Estábamos el otro día discutiendo en una mesa redonda presidida por Carles Duarte sobre el periodismo en la era digital. Los cambios se están imponiendo desde abajo; las empresas y el periodismo hemos perdido el monopolio de la información. El mundo viaja en círculos superpuestos, horizontales y no verticales, que imponen a las clases dirigentes lo que hay que hacer en cada momento.
El populismo no se encuentra solamente en las repúblicas sudamericanas, proclives a buscar soluciones de emergencia recurriendo a líderes carismáticos, caudillos o autócratas que en nombre de la estabilidad se saltan las leyes que protegen los intereses de los más débiles o los más poderosos.
En la mesa redonda estaba Vicent Partal, pionero en internet en este país; Màrius Serra, filólogo sapientísimo, y Mercè Molist, especializada también en internet.
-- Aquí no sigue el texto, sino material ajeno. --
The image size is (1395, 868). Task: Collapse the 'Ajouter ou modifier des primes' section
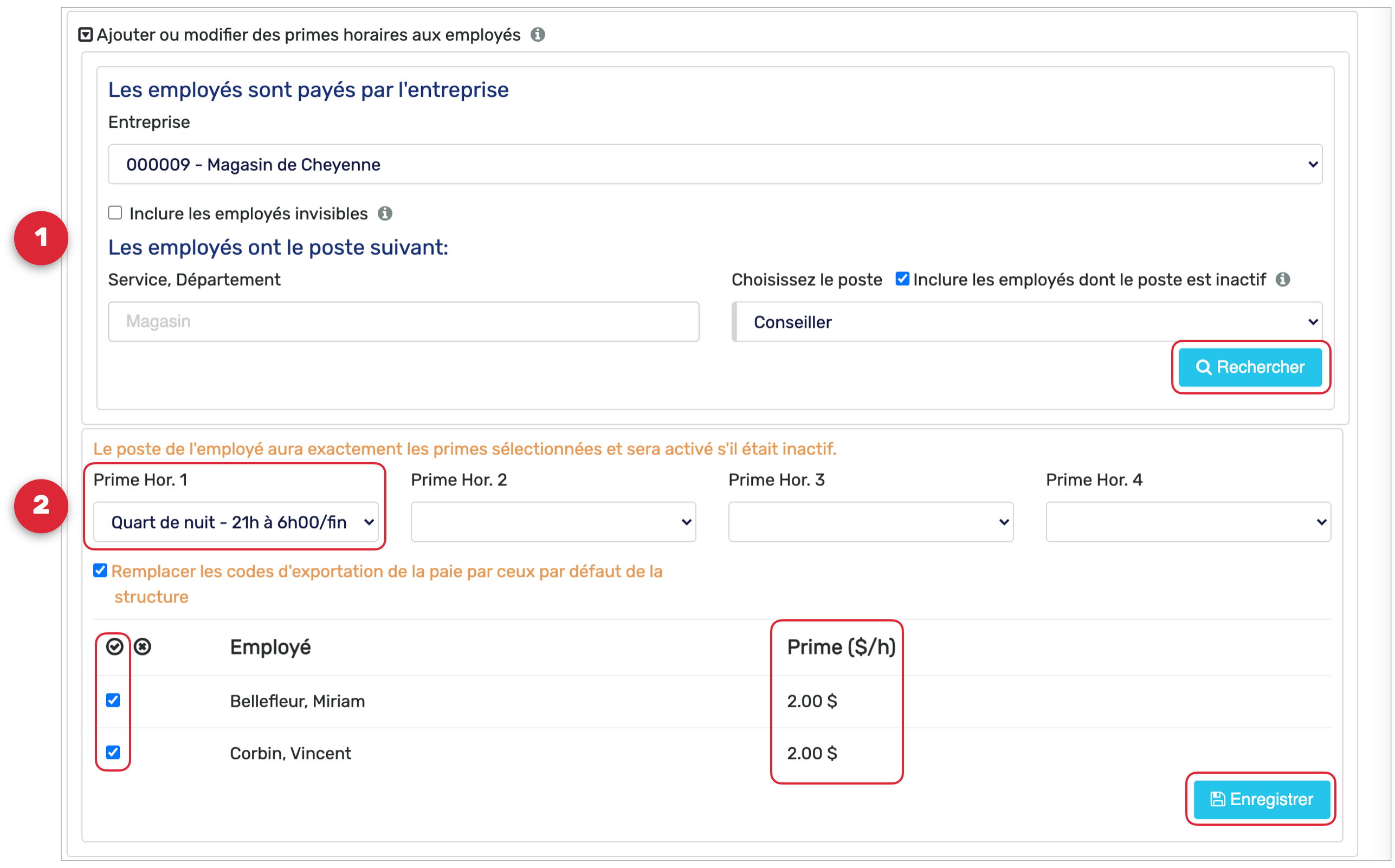(x=85, y=35)
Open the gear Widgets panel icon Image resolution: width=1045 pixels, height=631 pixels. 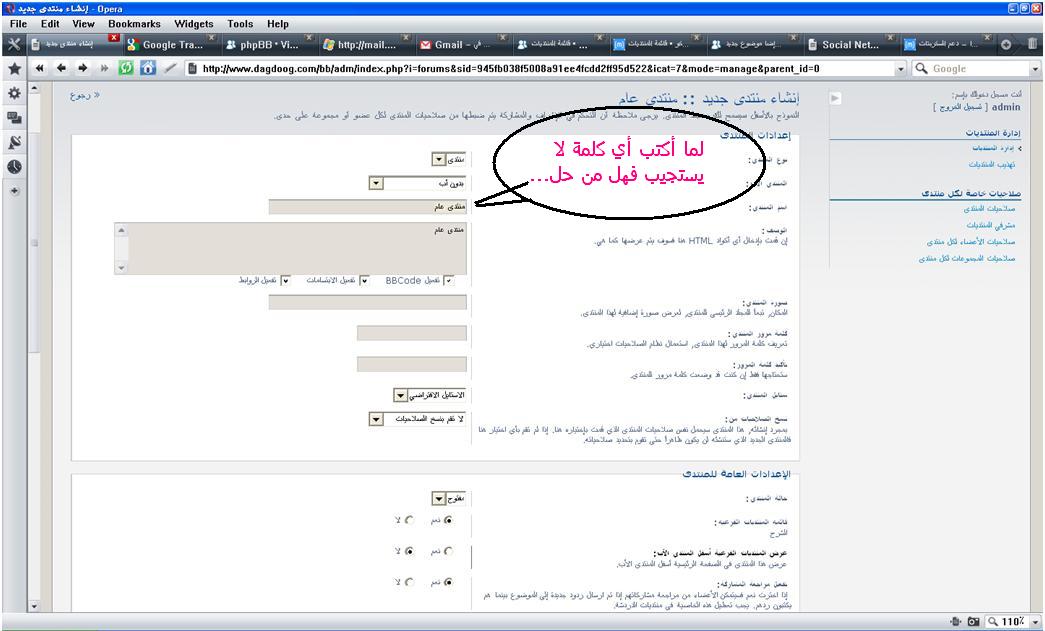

En el momento del debate con el público se me ocurrió introducir, sin ninguna intencionalidad y sin ánimo alguno de polémica, un elemento que en el periodismo de todos los tiempos, también en el de la era digital, había que tener en cuenta. Dije que el periodista había de buscar la verdad, aquello que se pierde primero cuando una guerra arrincona la razón y el único lenguaje es la fuerza.
La mesa se sobresaltó como si hubiera tocado un tema políticamente incorrecto. Partal respondió enseguida que hay muchas verdades y que nadie puede atribuirse la única y verdadera. Son las verdades las que tienen que convivir sin aplastarse entre sí. Es un argumento vigente que no me siento preparado para combatir. Porque no soy filósofo y ni siquiera intelectual. Escribo artículos sobre cualquier tema con la convicción de que muchos de ustedes que me leen saben mucho más que yo de lo que estoy hablando.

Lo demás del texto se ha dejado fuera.